**Text des Dokuments**
########

Die Böttcher, Berger, Wittmanns und Königs sind wieder da. Die vielleicht streitlustigste Familie des deutschen Kinos ist zurück auf der großen Leinwand. Kann der dritte Teil mit den beiden Vorgänger mithalten? Wir haben den Cast zum Interview getroffen und über Ehe, Kinder kriegen und Feminismus gesprochen.
"Der Spitzname" läuft ab dem 19.12.2024 in den deutschen Kinos.
Worum gehts im Film?
Anna (Janina Uhse) und Thomas (Florian David Fitz) wollen endlich heiraten. Zu diesem besonderen Fest haben sie ihre Verwandtschaft in die Tiroler Alpen eingeladen. Während Ex-Professor Stephan Berger (Christoph Maria Herbst) seiner schlechten Laune freien Lauf lässt, wächst das Bankkonto von Elisabeth (Caroline Peters) auf zunächst nicht nachvollziehbare Weise.

########

**Bereitgestellte Daten**
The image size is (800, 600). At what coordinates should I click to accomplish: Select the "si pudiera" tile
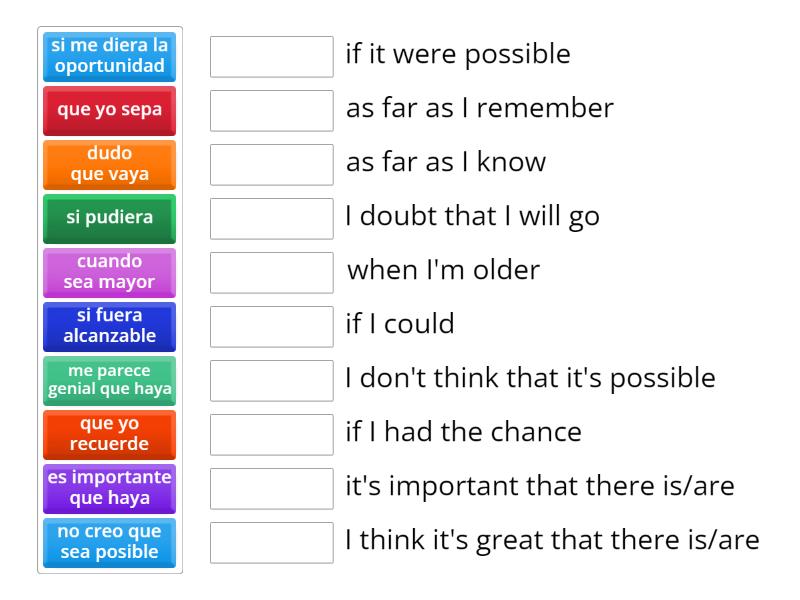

########

**Aufgaben**
• A. Schreiben Sie aus dem Text zu „Der Spitzname“ den Abschnitt von „Anna (Janina Uhse)“ bis einschließlich „nicht nachvollziehbare Weise.“ wortgetreu ab.
• B. Ab welchem Datum läuft der Film laut dem Text zu „Der Spitzname“ in den deutschen Kinos?
• C. Nennen Sie alle Schauspielerinnen und Schauspieler, die im Text zu „Der Spitzname“ namentlich aufgeführt werden.

**Lösungen**
• A.
Anna (Janina Uhse) und Thomas (Florian David Fitz) wollen endlich heiraten. Zu diesem besonderen Fest haben sie ihre Verwandtschaft in die Tiroler Alpen eingeladen. Während Ex-Professor Stephan Berger (Christoph Maria Herbst) seiner schlechten Laune freien Lauf lässt, wächst das Bankkonto von Elisabeth (Caroline Peters) auf zunächst nicht nachvollziehbare Weise.

• B. Ab dem 19.12.2024.

• C. Janina Uhse, Florian David Fitz, Christoph Maria Herbst, Caroline Peters